Emotional regulation has been challenging for me. Anyone who knows me well will likely tell you that my face speaks before my lips do. The two times I got detention in school were both for rolling my eyes. I was voted “moodiest” in my high school theatre troupe and had a reputation as a drama queen, on stage and off.
For better or worse, I’ve always felt the lofty highs and frosty lows of life. I am not one speed. I am 32 speeds, switching gears repeatedly.
Like many parents, I’d wager, I don’t often feel like I’m the mother I “thought” I’d be. Though I love my children fiercely, I often end the day totally depleted. I am not my best self. Even before the pandemic, I worried daily … about everything, but especially if I was doing parenthood “right.” Intellectually, I understand there’s no such thing … that all I can do is love them hard, tell them, and try. But it doesn’t always feel that way.
Why is my patience always so thin? My heart always pounding? Why do I feel so overwhelmed when my children cry, scream, or even just laugh too loudly? More often than not, I find myself walking away during Ollie’s meltdowns because I need to calm myself down. It’s a fight-or-flight instinct as powerful as anything else.
Of all things, my Facebook feed helped me figure some of this out. A friend from high school — who also happens to be a licensed therapist — shared this graphic, and it caught my attention. I studied it, saved it to my phone, texted it to my husband.
Omg, I wrote Spencer. It me.
Though I’ve never been able to get my face wet (not in the shower, not in a pool … not anywhere), cannot stand the feel of dirt (or anything really) on my hands, get extremely anxious in loud restaurants, and am constantly scraping my hair into a ponytail to get it away from my face and off my neck … I hadn’t ever viewed those behaviors through a sensory lens before.
Makes sense, I kept thinking, Googling more and more. Makes sense why I never learned to swim. Why I automatically butter toast with a clean “thumb hold” square in the corner. Why I often have to take a break at parties, lingering in the peaceful bathroom just a little too long. This … makes sense now.
I have so many examples. Suffice it to say that the more I read about SPD, the more I began to understand the coping mechanisms I’ve developed to overcome challenges … ones I can help Oliver hone, too.
Though nothing has actually changed, I give myself some grace now. I’m not broken. I’m not a bad mom. I’m frequently an overwhelmed mom, and often I can set myself up for success by planning ahead to prevent sensory overload.
Knowing how upset I get when I’m hot, for example, I dress coolly at home. Yoga pants, tank tops. Put my hair up. Turn on ceiling fans.

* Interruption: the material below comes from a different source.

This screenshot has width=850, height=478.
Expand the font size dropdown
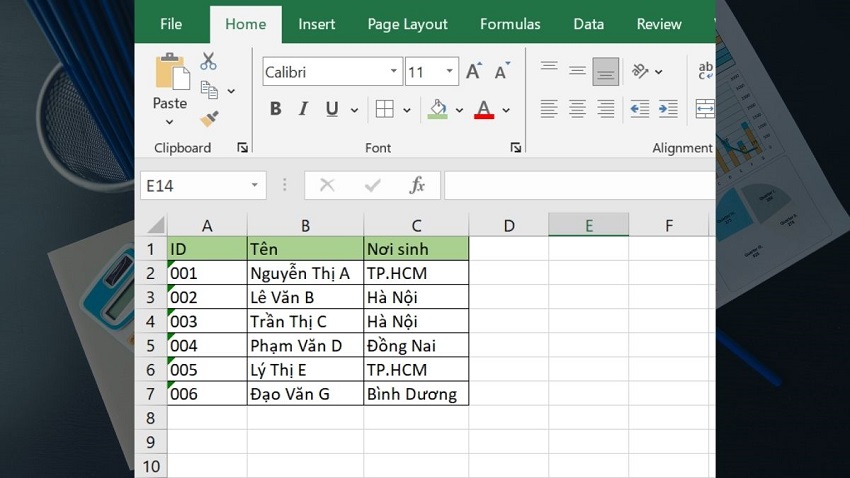(450, 72)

Try to stay comfortable.
I keep the TV on low and minimize “background noise.” Noise is a major trigger for me — having Alexa streaming music, the vent over the stove buzzing, and “Peppa Pig” snorting away in the living room is just too much.
I walk around when I’m feeling anxious. Often, this means stepping outside in the dark when Ollie and Hadley are going at full-volume. Rather than exploding (my gut reaction) when they’re just being kids, I force myself to tap out and gulp cool air.
So what does this mean for Oliver? Well, we’re still figuring that out. I know I see progress; he’s grown up and changed so much in the last year.
For now, it means having a dry washcloth ready to catch rogue water droplets near his eyes at bathtime. It’s making sure I have a three-size span of the only soft cotton jogger pants he wears (cripes, what if they’re discontinued???) and ensuring his shirts are tagless. It’s providing ear protection during plane take-off at Gravelly Point and digging around at the grocery store for the smooth vanilla yogurt, not the fruit-studded strawberry that makes him gag.
More than anything, I hope learning to wade through these waters will be easier with my arm around his shoulder — the squeeze that says I understand, and I’m here, and my buddy, we’ll figure this all out together.